2 Şubat 2011 Çarşamba

KAPI, 2010

Kürt sorunu 1980’lerden günümüze kadar gelen bir problemdir. Türkiye Cumhuriyeti, Türk insanları, Kürt İnsanları için geçmişten günümüze gelen medya ile gündemden düşmeyen bir problemdir. İktidarın elinde olan çözüm yolları bu problem karşısında hiçbir şekilde devreye giripte problemi ortadan kaldırmak adına bir şeyler yapmıyorlar daha doğrusu dış itilaf devletler tarından gelen ambargolar sonucu çözüm yolları tıkanıyor.
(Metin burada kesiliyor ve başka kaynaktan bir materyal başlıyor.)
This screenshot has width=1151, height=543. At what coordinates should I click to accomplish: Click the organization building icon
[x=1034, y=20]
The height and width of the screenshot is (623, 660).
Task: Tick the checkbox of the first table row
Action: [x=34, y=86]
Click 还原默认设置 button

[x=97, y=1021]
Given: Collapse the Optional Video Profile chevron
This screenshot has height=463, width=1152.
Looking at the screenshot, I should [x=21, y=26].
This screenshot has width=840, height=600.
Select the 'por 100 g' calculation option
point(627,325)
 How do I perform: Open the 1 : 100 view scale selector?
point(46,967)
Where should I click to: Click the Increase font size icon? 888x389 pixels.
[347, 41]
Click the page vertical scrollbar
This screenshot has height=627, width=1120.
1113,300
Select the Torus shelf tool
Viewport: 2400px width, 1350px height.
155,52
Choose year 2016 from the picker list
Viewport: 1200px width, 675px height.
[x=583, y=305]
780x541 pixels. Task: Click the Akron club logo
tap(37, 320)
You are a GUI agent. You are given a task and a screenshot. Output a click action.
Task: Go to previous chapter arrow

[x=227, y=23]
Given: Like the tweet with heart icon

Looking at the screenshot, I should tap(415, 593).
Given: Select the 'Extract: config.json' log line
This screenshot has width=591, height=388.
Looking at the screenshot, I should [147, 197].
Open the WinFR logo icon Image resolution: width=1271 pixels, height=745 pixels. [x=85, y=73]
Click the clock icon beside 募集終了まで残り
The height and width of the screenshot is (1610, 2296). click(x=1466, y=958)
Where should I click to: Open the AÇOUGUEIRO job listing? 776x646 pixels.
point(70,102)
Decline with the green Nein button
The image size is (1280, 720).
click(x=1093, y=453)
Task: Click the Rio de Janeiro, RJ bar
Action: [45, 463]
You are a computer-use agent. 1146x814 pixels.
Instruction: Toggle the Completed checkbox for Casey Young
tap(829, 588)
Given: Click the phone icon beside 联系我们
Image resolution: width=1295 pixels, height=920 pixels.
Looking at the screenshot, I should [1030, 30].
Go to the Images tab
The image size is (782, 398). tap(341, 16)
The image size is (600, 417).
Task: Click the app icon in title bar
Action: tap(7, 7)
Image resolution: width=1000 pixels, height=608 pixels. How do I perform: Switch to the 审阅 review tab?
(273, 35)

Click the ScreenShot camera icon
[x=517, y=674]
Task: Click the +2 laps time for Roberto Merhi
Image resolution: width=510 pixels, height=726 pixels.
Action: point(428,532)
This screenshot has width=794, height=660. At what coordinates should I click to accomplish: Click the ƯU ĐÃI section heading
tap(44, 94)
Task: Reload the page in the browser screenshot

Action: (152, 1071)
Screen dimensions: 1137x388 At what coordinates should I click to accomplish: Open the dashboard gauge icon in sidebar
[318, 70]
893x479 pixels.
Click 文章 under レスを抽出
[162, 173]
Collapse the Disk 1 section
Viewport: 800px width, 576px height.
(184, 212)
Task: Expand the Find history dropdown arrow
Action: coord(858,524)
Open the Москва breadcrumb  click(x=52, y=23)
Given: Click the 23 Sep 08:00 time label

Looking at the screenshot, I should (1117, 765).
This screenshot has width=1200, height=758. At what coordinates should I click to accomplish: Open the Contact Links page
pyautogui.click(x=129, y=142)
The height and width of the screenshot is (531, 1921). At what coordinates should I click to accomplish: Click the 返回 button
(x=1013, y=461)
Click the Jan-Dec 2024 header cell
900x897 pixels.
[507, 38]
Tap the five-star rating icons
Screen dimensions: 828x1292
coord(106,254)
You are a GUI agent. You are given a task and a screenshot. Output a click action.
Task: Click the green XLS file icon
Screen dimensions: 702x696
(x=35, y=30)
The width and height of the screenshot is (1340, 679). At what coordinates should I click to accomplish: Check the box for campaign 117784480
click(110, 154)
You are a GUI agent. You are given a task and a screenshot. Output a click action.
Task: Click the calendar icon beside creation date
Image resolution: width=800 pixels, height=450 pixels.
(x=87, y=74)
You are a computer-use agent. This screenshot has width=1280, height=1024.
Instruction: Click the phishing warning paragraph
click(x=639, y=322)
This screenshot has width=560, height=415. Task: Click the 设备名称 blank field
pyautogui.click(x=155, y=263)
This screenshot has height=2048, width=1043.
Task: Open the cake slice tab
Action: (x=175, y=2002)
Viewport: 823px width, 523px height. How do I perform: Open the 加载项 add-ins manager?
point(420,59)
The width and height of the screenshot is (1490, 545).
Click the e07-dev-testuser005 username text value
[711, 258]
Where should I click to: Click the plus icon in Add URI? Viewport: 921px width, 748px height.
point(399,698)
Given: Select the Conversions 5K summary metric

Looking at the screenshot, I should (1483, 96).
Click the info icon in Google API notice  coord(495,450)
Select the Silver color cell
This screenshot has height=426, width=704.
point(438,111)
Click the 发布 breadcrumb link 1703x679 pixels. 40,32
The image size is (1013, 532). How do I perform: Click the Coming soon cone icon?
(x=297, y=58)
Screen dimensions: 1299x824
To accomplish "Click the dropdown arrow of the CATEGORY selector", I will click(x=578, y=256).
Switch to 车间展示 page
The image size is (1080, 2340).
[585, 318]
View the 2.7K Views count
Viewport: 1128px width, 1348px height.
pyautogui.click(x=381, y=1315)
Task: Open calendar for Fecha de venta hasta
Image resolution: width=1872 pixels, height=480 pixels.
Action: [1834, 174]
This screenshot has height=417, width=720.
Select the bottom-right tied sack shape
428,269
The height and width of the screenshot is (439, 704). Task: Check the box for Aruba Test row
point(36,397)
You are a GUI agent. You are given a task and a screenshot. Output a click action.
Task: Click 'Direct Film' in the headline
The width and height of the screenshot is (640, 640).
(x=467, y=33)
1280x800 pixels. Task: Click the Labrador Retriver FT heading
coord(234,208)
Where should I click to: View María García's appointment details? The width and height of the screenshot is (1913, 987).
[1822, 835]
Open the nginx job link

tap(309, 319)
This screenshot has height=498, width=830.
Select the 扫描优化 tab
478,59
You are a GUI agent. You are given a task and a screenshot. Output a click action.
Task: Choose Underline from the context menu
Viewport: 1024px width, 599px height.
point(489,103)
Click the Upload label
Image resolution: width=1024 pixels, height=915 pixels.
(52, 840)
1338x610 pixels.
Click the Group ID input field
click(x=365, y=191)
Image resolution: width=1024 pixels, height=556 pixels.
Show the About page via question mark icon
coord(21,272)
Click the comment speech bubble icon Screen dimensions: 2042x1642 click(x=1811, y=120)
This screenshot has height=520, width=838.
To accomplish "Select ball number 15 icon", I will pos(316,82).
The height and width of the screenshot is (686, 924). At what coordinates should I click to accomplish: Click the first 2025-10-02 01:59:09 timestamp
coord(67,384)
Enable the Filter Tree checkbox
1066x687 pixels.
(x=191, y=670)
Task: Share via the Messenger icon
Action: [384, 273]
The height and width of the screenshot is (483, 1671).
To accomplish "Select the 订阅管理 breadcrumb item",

Başta ABD devleti olmak üzere Türkiye üzerine kirli oyunlar oynayan bir çok devlet PKK’yı destekleyerek Türkiye üzerinde çözüm yolları olan bu problemi çözümsüz bıraktırıyorlar. PKK adı verilen terörist topluluğun Kürdistan Cumhuriyeti kurmak adına vermiş oldukları savaş yıllar içerisinde kılık değiştirerek kürt diye gündeme getirilen bu sorundan beslenerek eylemlerinin asıl amacını gizleyerek istedikleri yolda ilerlemenin ve itilaf devletlerinin desteğiyle eylemlerini gerçekleştirmeye çabalıyorlar. Ve kısmen bunu Kuzey Irak’ta gerçekleştirmiş durumdalar. Bu isteklerini Türkiye sınırları içerisinde bulunan kendi toprakları olarak idda ettikleri sınırlar içerisinde gerçekleştirmek için çaba sarf ediyorlar. Ben bir kısmi kürt olarak yani kısmi kürt derken ailem içerisinde anne soyumun kürt olmasından kaynaklı olarak yaşadığım dil problemi üzerine giderken araştırdığım bu kürt sorunu karşıma bilmediğim ve öğrenmem gereken bir çok şeyi de karşıma çıkarmış bulunuyor. Öğrenmem gerekenleri araştırırken yaşadığım problem üzerinden çalışmamı sürdürmek için kolları sıvadım. Kürt bir aileden geliyorum ve ailem içerisinde ben onlar için bir ötekiyim onlarda benim için Kürtçe konuştuklarında birer ötekiye dönüşüyor. Aile içerisinde yaşadığım dil problemi beni de onları da birer öteki haline çeviriyor.

Yaşadığım sadece bana ait değil, bir çok kürtün yaşamının büyük bir problemi haline gelmiş bir olgudur. Bundan yola çıkarak nerede olduğumu hangi tarafta olduğumu sorgularan bu kapı işini yapmış bulunuyorum.